Say you are born on a planet with 1G surface gravity and are of a species adapted to this. Your society has well-established colonies on other planets in your system which have been extensively terraformed to be suitable for life, but these planets are larger and have higher surface gravities.
You grow up to take on some kind of civilian job where you need to frequently travel to these planets, staying upwards of ~1 (Earth-)month at a time, but the majority of your life will still be spent on your home planet.
How noticeable, uncomfortable, or damaging might these short-term, business-trip style stays be on planets with 1.05g, 1.10g, and 1.20g surface gravities respectively? Would your job only be tolerable for well-trained, very fit young people, or can elderly tourists from your home planet go on bus tours on the higher-gravity worlds (at least the 1.05g one?) with little risk? ...What about even higher surface gravities?

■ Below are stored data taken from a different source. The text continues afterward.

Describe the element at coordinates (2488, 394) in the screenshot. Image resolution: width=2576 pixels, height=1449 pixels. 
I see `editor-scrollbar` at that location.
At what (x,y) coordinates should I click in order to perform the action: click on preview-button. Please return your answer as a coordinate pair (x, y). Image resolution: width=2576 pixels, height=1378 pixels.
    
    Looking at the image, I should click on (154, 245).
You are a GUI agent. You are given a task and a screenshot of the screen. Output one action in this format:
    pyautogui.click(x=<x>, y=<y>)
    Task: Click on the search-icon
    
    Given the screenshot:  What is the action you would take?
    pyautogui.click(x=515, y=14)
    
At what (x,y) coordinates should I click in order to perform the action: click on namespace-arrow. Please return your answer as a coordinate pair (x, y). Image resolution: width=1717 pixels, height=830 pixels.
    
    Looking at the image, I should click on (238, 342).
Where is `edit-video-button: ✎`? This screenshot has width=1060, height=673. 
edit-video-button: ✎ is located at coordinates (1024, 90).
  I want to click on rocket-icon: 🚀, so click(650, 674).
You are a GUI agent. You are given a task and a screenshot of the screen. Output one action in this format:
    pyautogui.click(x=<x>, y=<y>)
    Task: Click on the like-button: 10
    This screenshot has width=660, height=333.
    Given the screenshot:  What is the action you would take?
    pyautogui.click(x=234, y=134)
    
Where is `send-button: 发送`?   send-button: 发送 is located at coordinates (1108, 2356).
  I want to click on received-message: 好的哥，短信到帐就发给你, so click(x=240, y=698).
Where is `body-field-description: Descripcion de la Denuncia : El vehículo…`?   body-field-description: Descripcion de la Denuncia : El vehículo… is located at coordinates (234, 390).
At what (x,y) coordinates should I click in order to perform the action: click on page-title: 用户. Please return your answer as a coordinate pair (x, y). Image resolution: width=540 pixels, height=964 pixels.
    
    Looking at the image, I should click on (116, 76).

(Ignoring the journey; let's say interplanetary space travel has gotten to the point where it's as comfortable and safe as long passenger airline flights in our world)
For my purposes, I'm pretty comfortable with the idea that settlers and people born on these high-gravity terraformed planets would be able to acclimatize. Perhaps the first settlers were even selected for their ability to tolerate high surface gravities, or genetically engineered. However, I'm trying to flesh out the experience of "frequent flyers" as I would like the flow of people between planets to be fairly commonplace.